◆ **ТЕКСТ ДЛЯ ЧТЕНИЯ**
Итак, танец тканей – это был танец отказа от всего, что наполняет жизнь человека, и, наконец, даже отказ от самого себя. Но ради чего? В истории с Саломеей ответ очевиден: все дело в гордыне и в корысти. А в истории голого короля? Как ни странно, речь идет все о той же гордыне и корысти. В первую очередь корыстны, конечно, мошенники. Но их корысть питается из благодатной почвы королевской гордыни, стремящейся явить себя миру. В принципе выход монарха в город в невидимом платье – это тоже своего рода танец семи покровов. Только король ничего не сбрасывает прилюдно. Он уже выходит такой, какой он есть. Без прикрас и регалий. Надо отдать должное королю, он выдерживает все до конца. В конце сказки мы слышим его слова: «Надо же выдержать процессию до конца». Оказавшись полностью разоблаченным, он не теряет лицо. «И он выступал еще величавее, а камергеры шли за ним, неся шлейф, которого не было».

Непростой выбор стоит и перед честными министрами короля. Они не видят ткани, но вынуждены врать даже сами себе. «Господи Боже! — думал старый министр. — Неужто я глупец? Вот уж никогда не думал! Только чтоб никто не узнал! Неужто я не гожусь для своего места? Нет, никак нельзя признаваться, что я не вижу ткани!» И на вопрос о красоте рисунка, заданном мошенниками, он отвечает: «О, это очень мило! Совершенно очаровательно! Какой узор, какие краски! Да, да, я доложу королю, что мне чрезвычайно нравится!»

Так начинается круг обмана, который замыкается на несчастном короле. Никто ничего не видит, но все боятся в этом признаться, при чем даже самим себе. Ведь и в своих глазах ни в коем случае нельзя выглядеть глупцом. И тут для каждого министра, да и для короля, начинает свой танец семи покровов. Только в своей лжи они не сбрасывают их, а наоборот все плотнее заворачиваются, только бы спрятаться от истины. Перед нами прямо разворачивается картина действия греха. Он, словно чума, передается от одного персонажа к другому, уводя их все дальше и дальше от состояния простоты и чистоты. Танец кружит все быстрее и быстрее, но в конце его танцующие окажутся на краю обрыва, падение с которого будет весьма болезненным.

◆ **ИСХОДНЫЕ ДАННЫЕ**
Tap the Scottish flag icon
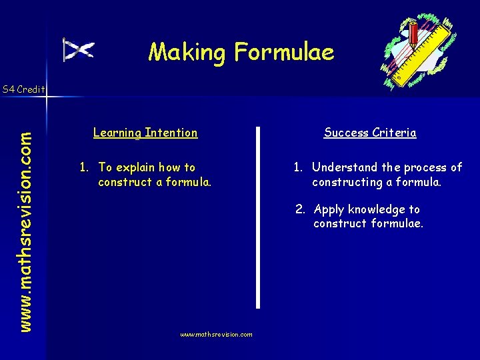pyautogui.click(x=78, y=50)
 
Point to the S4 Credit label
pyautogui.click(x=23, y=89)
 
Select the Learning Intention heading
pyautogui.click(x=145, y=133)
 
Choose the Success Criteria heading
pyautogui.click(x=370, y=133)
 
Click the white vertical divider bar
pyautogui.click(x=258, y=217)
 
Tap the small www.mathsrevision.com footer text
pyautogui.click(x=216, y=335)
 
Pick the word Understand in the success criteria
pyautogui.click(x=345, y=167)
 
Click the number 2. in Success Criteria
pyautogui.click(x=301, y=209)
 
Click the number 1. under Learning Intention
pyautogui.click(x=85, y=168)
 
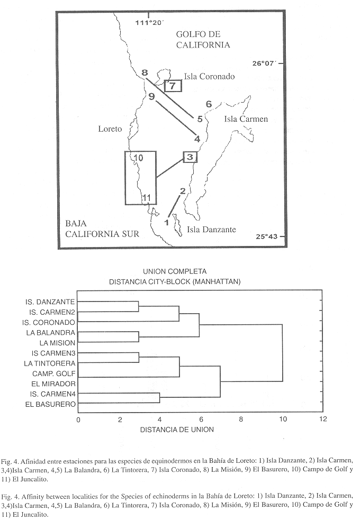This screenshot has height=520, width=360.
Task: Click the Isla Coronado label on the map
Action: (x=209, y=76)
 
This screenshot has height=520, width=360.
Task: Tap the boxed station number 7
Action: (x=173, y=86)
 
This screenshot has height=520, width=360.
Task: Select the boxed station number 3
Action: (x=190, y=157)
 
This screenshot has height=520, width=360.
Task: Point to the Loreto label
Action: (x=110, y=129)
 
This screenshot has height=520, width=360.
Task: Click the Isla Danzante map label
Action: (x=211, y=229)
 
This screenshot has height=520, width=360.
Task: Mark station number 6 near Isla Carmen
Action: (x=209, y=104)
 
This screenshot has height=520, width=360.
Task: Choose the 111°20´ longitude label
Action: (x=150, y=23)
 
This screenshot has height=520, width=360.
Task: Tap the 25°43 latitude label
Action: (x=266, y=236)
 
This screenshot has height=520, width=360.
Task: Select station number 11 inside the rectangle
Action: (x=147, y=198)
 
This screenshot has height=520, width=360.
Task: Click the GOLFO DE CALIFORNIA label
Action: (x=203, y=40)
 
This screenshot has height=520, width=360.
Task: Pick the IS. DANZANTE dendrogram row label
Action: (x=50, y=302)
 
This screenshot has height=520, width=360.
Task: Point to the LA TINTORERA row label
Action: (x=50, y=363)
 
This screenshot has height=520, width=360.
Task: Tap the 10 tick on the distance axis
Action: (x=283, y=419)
--
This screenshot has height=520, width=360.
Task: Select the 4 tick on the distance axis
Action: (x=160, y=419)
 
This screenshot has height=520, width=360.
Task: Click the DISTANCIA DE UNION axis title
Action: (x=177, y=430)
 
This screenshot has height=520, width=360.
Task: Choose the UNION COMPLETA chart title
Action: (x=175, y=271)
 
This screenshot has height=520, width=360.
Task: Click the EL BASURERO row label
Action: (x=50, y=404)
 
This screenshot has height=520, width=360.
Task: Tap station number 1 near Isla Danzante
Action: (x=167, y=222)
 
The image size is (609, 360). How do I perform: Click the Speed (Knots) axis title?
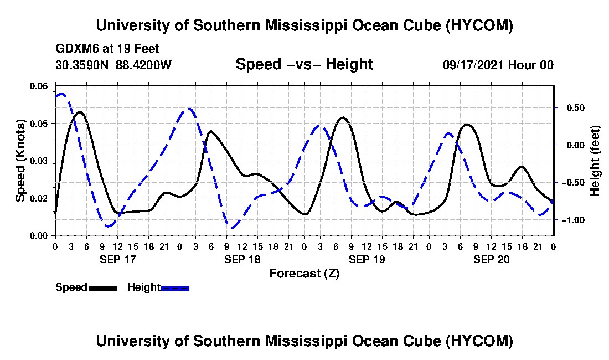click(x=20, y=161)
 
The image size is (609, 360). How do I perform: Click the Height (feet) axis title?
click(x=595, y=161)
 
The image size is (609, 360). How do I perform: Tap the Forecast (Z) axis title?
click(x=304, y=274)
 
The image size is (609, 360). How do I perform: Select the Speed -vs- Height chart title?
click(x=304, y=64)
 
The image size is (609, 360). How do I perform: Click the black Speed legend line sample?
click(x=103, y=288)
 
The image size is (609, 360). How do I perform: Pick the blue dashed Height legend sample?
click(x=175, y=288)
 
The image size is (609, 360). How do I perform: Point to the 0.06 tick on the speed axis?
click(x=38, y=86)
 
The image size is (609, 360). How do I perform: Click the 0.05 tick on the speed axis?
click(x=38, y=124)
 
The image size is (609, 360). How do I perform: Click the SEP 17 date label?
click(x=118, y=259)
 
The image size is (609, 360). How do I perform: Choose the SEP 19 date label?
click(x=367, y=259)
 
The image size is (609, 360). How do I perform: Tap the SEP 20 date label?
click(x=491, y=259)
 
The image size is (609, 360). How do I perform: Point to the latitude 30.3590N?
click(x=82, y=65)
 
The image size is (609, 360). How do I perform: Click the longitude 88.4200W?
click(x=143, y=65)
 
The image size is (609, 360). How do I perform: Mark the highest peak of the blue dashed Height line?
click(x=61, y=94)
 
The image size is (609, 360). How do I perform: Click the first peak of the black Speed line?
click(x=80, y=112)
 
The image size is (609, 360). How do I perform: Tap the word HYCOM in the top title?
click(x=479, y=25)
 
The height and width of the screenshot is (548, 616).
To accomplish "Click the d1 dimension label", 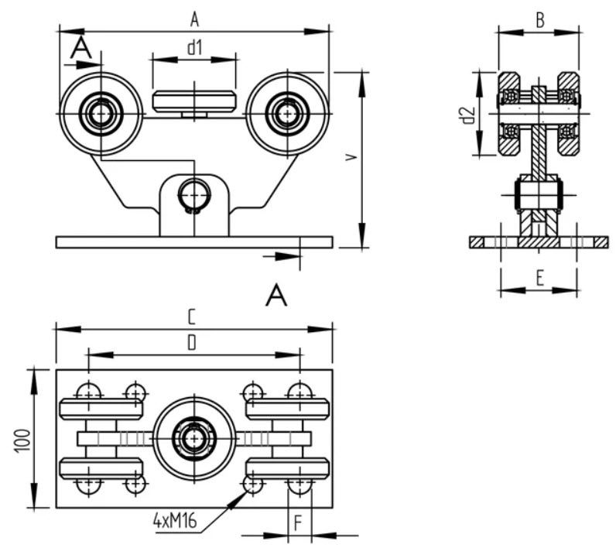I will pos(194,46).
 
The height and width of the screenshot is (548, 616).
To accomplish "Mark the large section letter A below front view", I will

◆ **ЧТО НУЖНО СДЕЛАТЬ**
A) Что, согласно тексту о голом короле, несли камергеры, шедшие за королём?
B) Воспроизведите дословно отрывок из текста о голом короле от слов «Так начинается круг» до слов «будет весьма болезненным.» включительно.

◆ **ОТВЕТЫ К ЗАДАНИЯМ**
A) Шлейф, которого не было.

B)
Так начинается круг обмана, который замыкается на несчастном короле. Никто ничего не видит, но все боятся в этом признаться, при чем даже самим себе. Ведь и в своих глазах ни в коем случае нельзя выглядеть глупцом. И тут для каждого министра, да и для короля, начинает свой танец семи покровов. Только в своей лжи они не сбрасывают их, а наоборот все плотнее заворачиваются, только бы спрятаться от истины. Перед нами прямо разворачивается картина действия греха. Он, словно чума, передается от одного персонажа к другому, уводя их все дальше и дальше от состояния простоты и чистоты. Танец кружит все быстрее и быстрее, но в конце его танцующие окажутся на краю обрыва, падение с которого будет весьма болезненным.